Restaurants Can Take Advantage of Funding Opportunities Created by Interplay of Stimulus Laws

Multiple stimulus packages enacted since March 2020 have created, expanded and extended avenues for restaurants and the food-service industry to access funding during the COVID-19 pandemic. The intersection of these laws and provisions provide additional opportunities to offset some financial losses.

The passage of the American Rescue Plan Act in March 2021 impacted provisions from several previous COVID-19 stimulus laws, most notables the Coronavirus Aid, Relief and Economic Security (CARES) Act and the Consolidated Appropriations Act, 2021.

The most recent law also created a funding source for restaurants and food service businesses — one of the hardest-hit industries during the pandemic — with the $28.6 billion Restaurant Revitalization Fund.

Some changes were simply extensions of deadlines or expansions in eligibility, others affected tax credit percentages that potentially could save your business money while some could impact compliance requirements.

The following charts show the interplay of each of the laws and how provisions have been affected and is intended as an overview and resource to help you make more-informed decisions on what funding options suit your business needs.

It started with the CARES Act and the introduction of the Employee Retention Tax Credit. This credit could be claimed against 50% of wages paid, up to $10,000 annually per employee, between March 13 and Dec. 31, 2020, that were not forgiven or expected to be forgiven payroll costs, and can include a portion of the cost of employer provided health care. Although recent laws have expanded and extended the credit, if you claimed it on wages paid between the above dates, then the details of the provision at the time are in effect.
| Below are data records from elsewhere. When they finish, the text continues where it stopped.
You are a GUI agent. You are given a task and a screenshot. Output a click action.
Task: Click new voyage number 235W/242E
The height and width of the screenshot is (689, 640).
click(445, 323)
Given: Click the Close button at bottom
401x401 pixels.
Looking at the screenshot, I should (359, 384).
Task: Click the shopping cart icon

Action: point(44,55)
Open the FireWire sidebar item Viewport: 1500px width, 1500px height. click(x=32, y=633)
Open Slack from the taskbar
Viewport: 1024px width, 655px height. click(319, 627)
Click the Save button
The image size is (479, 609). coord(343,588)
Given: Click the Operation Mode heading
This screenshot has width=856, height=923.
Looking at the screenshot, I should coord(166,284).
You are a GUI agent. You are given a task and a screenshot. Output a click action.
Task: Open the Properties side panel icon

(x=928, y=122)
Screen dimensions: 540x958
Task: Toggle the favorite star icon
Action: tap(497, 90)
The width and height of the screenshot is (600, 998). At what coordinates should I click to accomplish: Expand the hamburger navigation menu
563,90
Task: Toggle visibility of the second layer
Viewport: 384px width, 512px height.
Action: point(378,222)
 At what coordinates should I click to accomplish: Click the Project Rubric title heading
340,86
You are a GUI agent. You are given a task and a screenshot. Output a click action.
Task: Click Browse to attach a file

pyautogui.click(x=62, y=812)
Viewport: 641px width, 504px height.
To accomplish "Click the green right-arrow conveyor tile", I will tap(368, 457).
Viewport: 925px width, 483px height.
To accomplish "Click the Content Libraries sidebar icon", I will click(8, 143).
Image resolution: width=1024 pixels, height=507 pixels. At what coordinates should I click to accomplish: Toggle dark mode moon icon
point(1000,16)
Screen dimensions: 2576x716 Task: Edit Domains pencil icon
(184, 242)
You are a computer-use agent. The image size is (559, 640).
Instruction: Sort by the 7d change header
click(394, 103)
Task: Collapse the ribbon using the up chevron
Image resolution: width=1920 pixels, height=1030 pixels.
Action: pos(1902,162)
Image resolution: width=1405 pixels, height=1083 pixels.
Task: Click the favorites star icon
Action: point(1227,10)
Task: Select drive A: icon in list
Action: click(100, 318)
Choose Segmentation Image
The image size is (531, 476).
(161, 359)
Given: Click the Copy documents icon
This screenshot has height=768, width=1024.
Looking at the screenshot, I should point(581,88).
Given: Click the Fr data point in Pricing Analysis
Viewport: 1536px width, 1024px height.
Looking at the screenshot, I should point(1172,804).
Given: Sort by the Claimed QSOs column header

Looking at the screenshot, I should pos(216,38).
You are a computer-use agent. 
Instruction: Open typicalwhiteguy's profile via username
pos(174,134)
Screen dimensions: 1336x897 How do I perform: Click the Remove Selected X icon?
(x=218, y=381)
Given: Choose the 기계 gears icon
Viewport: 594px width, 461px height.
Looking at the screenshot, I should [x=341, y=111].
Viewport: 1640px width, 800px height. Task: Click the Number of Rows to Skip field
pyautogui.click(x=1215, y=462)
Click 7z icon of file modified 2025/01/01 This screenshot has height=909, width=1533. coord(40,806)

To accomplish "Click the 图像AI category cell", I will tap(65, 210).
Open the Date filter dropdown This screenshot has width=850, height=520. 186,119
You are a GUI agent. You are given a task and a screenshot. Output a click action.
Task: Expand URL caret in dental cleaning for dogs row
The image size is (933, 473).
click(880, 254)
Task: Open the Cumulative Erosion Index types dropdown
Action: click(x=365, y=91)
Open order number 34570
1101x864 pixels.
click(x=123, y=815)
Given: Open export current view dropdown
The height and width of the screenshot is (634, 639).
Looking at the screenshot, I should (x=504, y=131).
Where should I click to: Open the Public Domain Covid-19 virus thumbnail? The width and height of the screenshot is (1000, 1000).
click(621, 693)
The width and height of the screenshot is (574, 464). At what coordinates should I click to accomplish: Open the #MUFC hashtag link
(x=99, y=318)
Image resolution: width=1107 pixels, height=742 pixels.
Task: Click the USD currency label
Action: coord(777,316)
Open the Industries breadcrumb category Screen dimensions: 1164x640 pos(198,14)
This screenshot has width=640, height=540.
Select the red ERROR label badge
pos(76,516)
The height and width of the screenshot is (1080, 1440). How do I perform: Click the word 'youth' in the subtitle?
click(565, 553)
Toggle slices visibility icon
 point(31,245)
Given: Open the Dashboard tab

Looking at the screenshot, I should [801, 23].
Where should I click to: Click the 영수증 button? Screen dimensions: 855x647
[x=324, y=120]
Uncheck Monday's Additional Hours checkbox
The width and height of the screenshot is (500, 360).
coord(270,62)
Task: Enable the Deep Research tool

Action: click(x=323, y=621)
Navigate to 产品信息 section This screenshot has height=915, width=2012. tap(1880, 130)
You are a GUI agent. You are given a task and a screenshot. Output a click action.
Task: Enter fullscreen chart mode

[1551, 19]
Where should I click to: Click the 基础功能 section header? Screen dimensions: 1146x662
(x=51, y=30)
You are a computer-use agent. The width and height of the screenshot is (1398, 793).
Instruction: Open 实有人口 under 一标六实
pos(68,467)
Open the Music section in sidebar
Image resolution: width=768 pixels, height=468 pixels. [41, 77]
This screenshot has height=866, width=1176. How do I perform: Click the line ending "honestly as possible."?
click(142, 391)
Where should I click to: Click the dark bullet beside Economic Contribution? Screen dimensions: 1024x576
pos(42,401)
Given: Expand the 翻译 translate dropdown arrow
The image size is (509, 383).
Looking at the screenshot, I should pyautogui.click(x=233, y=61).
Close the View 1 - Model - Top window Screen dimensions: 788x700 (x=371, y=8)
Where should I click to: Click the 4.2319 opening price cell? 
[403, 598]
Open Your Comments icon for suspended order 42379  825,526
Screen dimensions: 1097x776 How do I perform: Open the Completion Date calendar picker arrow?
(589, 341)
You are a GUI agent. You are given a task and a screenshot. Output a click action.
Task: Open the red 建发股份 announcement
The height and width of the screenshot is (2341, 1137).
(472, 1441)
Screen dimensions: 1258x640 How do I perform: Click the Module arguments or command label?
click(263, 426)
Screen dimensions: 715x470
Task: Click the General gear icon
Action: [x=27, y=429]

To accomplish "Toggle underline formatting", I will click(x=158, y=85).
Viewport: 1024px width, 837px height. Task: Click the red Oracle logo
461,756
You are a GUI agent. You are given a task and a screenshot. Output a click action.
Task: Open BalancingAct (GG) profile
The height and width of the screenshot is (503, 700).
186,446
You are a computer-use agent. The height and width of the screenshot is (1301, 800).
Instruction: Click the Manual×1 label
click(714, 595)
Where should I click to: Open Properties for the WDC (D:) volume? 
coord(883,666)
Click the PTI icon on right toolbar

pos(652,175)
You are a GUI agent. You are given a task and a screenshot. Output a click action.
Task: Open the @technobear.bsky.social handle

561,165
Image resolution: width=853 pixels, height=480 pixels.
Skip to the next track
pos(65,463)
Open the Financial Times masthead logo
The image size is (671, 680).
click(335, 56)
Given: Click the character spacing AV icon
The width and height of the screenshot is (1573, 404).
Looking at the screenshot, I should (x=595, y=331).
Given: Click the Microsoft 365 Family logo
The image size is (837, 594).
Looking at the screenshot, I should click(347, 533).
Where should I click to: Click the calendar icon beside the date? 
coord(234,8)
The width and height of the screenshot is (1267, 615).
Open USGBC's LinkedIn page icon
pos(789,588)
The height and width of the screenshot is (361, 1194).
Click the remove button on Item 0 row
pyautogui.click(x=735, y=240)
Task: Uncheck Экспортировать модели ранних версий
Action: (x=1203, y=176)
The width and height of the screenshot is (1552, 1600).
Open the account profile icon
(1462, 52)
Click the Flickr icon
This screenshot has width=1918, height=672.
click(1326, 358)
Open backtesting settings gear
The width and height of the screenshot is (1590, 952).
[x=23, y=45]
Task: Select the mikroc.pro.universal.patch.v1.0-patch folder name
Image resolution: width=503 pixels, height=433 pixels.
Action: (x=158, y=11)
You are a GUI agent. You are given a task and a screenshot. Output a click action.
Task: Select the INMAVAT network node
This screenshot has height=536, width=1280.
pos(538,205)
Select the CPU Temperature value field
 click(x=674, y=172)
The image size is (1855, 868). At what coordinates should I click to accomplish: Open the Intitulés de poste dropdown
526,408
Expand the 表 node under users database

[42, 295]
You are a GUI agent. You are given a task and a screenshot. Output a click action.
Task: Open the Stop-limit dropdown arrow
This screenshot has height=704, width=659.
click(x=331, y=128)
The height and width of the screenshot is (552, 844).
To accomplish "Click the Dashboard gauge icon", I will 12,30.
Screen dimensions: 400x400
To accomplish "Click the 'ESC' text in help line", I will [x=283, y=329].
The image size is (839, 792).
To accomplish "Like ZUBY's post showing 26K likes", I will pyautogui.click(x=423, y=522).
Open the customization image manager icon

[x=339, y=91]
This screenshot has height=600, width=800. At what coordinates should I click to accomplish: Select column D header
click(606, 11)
The Paycheck Protection Program also began under the CARES Act with the intent to provide funding — up to $10 million in loans per eligible borrower — to businesses with fewer than 500 employees to be used to cover payroll and other expenses such as mortgage, rent or utilities. These loans can be forgiven completely if funds are used for covered expenses and employers kept their employees working or hired back those who were laid off.